Text Classification with FastText

FastText is renowned for its text classification speed — it can train on millions of documents in seconds:

import fasttext
import tempfile, os

# FastText format: __label__<label> text
train_data = """__label__tech The GPU ran out of memory during model training
__label__tech The API returned a 500 error after 30 seconds
__label__tech CUDA drivers need to be updated for PyTorch 2.0
__label__food The pasta needs more olive oil and fresh basil
__label__food Sourdough bread requires a 12-hour fermentation period
__label__food Roasting vegetables at 425°F brings out their natural sweetness
__label__finance The Federal Reserve raised rates by 25 basis points
__label__finance Q3 earnings exceeded analyst expectations by 12%
__label__finance The bond yield inverted ahead of the recession
"""

with tempfile.NamedTemporaryFile(mode='w', suffix='.txt', delete=False) as f:
    f.write(train_data)
    train_file = f.name

model = fasttext.train_supervised(
    input=train_file,
    epoch=50,
    lr=0.5,
    wordNgrams=2,      # bigram features
    dim=100,
    loss='softmax'
)

# Predict
tests = [
    "The model accuracy dropped after fine-tuning on new data",
    "Homemade pizza dough should rest for at least one hour",
    "Interest rates remain elevated despite recent inflation data"
]

for text in tests:
    label, confidence = model.predict(text)
    print(f"[{label[0].replace('__label__', ''):<10} {confidence[0]:.3f}] {text}")

Evaluating the Classifier

# Save test data
test_data = """__label__tech Backpropagation updates neural network weights iteratively
__label__food Season the chicken with salt pepper and lemon
__label__finance The stock market declined following the Fed announcement
"""

with tempfile.NamedTemporaryFile(mode='w', suffix='.txt', delete=False) as f:
    f.write(test_data)
    test_file = f.name

result = model.test(test_file)
print(f"Samples: {result[0]}")
print(f"Precision@1: {result[1]:.4f}")
print(f"Recall@1:    {result[2]:.4f}")

Loading Pre-Trained FastText Vectors

Meta provides pre-trained FastText vectors for 157 languages:

import fasttext
import fasttext.util

# Download English vectors (7.2GB compressed)
# fasttext.util.download_model('en', if_exists='ignore')

# Load the model
ft = fasttext.load_model('cc.en.300.bin')

# Get vectors
print(ft.get_word_vector("natural").shape)    # (300,)
print(ft.get_word_vector("preprocessing").shape)  # (300,) — even if OOV

# Nearest neighbors
neighbors = ft.get_nearest_neighbors("embedding", k=5)
for score, word in neighbors:
    print(f"{word}: {score:.4f}")

Language Identification

FastText ships a built-in language identification model:

import fasttext

# Download the model
model = fasttext.load_model("lid.176.ftz")  # Compact 917KB model

texts = [
    "Natural language processing is transforming how AI understands text.",
    "Le traitement du langage naturel transforme l'intelligence artificielle.",
    "Verarbeitung natürlicher Sprache revolutioniert die künstliche Intelligenz.",
    "自然言語処理は人工知能を変革しています。",
]

for text in texts:
    predictions = model.predict(text)
    lang = predictions[0][0].replace('__label__', '')
    conf = predictions[1][0]
    print(f"[{lang} {conf:.3f}] {text[:50]}")

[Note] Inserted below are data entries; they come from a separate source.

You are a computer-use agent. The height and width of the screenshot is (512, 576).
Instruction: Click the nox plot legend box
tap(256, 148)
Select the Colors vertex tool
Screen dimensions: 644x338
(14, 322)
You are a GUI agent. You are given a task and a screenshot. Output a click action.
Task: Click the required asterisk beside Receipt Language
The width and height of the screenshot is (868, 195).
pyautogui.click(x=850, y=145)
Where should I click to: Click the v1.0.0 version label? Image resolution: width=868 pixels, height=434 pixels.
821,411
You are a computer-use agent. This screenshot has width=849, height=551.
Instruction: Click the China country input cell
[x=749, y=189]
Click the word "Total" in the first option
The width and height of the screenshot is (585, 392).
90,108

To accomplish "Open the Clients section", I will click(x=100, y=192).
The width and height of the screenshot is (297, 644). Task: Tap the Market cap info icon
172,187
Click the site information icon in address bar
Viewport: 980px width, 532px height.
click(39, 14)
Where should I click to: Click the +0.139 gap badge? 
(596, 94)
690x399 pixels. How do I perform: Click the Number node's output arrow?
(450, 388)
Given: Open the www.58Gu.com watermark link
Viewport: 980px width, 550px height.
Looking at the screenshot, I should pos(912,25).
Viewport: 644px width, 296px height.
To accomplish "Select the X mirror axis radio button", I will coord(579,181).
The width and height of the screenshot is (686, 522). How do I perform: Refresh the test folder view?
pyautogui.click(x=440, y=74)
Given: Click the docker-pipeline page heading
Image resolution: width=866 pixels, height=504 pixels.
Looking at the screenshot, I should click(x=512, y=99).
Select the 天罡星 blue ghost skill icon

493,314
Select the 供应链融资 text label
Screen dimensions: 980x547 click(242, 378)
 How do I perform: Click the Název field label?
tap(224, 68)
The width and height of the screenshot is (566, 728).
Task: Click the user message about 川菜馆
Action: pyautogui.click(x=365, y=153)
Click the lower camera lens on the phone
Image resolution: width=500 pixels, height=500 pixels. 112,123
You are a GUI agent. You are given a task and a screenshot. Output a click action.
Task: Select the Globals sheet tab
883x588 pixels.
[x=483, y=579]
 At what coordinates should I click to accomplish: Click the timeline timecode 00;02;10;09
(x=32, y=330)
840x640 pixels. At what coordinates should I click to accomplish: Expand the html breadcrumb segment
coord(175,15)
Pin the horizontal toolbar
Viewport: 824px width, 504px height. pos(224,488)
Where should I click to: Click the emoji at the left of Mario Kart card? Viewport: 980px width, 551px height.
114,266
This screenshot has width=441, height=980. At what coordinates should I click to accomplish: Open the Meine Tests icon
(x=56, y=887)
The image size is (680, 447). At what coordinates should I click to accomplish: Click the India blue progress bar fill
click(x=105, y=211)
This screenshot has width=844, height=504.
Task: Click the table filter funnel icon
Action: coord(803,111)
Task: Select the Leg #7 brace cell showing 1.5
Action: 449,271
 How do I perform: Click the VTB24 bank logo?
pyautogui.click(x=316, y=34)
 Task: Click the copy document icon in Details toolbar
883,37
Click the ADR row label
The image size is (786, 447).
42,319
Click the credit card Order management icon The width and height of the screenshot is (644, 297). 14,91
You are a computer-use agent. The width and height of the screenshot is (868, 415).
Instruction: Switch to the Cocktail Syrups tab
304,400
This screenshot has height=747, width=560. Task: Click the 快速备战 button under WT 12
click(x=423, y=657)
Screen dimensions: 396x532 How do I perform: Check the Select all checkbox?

FastText vs Word2Vec vs BERT

Feature	FastText	Word2Vec	BERT
Subword handling	Yes	No	Yes (BPE)
OOV words	Yes	No	Yes
Training speed	Very fast	Fast	Slow
Classification	Built-in	No	Via fine-tuning
Context-aware	No	No	Yes
Accuracy	Good	Good	Best

FastText is the best choice when you need fast text classification at scale, support for misspellings and morphologically rich languages, or a lightweight model that doesn’t need a GPU.